Consultative selling is appropriate for those individuals that understand the benefits of long term relationships, who want to maintain profit margins, build and maintain a full pipeline, reduce end of quarter hockey-stick effects, improve performance appraisals and build or maintain a stable business through new customer acquisitions as well as referrals from satisfied customers. 

Those who pursue the approach can identify their success not only by direct personal rewards but also corporate benefits that include fewer customer service issues and complaints, higher margins, and lower employee attrition rates.

Selecting Sales Winners

Which sales professional is best for an organization?

Requirements listing industry experience, established relationships and a database of relevant contacts, abound. These expressed needs are frequently used as a first-pass screen and bin-out of sales professionals.

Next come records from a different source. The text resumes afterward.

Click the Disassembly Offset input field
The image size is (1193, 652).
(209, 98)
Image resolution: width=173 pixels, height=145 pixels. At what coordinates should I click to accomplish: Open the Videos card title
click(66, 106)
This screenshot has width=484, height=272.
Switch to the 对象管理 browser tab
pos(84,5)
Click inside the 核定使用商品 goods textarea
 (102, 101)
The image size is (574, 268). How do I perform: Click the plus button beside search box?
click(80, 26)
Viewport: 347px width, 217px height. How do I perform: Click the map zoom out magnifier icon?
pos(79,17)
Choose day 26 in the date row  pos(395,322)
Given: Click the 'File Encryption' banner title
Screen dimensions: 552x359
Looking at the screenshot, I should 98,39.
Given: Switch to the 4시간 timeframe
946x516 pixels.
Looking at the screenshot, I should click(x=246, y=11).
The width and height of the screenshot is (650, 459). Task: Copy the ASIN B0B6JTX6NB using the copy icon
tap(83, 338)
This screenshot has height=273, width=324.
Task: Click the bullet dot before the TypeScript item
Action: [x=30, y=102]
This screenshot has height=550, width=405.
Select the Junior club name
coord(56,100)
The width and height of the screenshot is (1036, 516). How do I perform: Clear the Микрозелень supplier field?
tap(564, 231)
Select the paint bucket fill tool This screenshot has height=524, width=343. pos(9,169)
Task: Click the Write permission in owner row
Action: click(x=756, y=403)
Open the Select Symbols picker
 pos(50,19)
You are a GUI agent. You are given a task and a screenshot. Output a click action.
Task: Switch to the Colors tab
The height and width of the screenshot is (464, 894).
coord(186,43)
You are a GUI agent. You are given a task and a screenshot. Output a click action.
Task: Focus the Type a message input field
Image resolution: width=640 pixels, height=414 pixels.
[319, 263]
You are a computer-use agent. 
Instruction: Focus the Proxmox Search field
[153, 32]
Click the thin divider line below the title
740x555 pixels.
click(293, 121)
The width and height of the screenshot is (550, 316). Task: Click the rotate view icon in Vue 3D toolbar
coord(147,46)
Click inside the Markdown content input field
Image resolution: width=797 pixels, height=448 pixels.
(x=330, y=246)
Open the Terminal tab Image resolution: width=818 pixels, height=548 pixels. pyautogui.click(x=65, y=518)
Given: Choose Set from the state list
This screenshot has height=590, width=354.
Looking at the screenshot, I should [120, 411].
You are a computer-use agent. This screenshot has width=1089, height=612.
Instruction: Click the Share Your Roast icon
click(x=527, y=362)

While industry contacts, relationships and experience can be useful in opening doors and understanding relevant macro level business issues, does this constitute the basis for best-fit salesperson?

A typical selection process including preparation, identifying, screening, interviewing, and selection takes effort and time. A selection process resulting in hiring mistakes is very expensive. Consider the recruiting cost, fully burdened salary, training cost, management time loss, cost of mistakes on the job and lost opportunities.

Selecting a sales winner begins with a definition of each of the selection process steps and their purpose. For example, an interview can be defined as a conversation with a person in order to predict whether or not they will be successful in the job (i.e. – predict success). Success is determined by evaluating behavior (an action or reaction) in a specific situation with a known result. A sales job requires a series of tasks in a number of situations with corresponding behavior characteristics to match. In order to predict success, identify and solicit past behavior to determine future behavior.

Selecting Sales Winners mandates a process that takes the time to prepare the critical quantitative and qualitative job requirements that identify the “must have” qualities and characteristics necessary to meet expectations. Once this profile is established, Sales Winners can be screened in (not out) for interviews based upon accomplishments, trends and patterns.

An effective set of questions will provide information that will help predict success. Quantify behavior through the use of questions that ask about results achieved, actions taken, and examples that demonstrate. The most effective questions are those that require an answer with a specific fact, that requires the person to describe past behavior and that provide examples of specific situations that are similar to those on the new job.

Selecting Sales Winners is a process that requires you to know what you’re looking for (must-haves) up front, preparation in advance, use of effective questions and requires active listening. All too often, chasing the “best-fit” candidate can prove challenging…to say the least. In the end, the final hiring decision is made based upon a winner that meets or exceeds requirements.

What do you think it takes to select the best?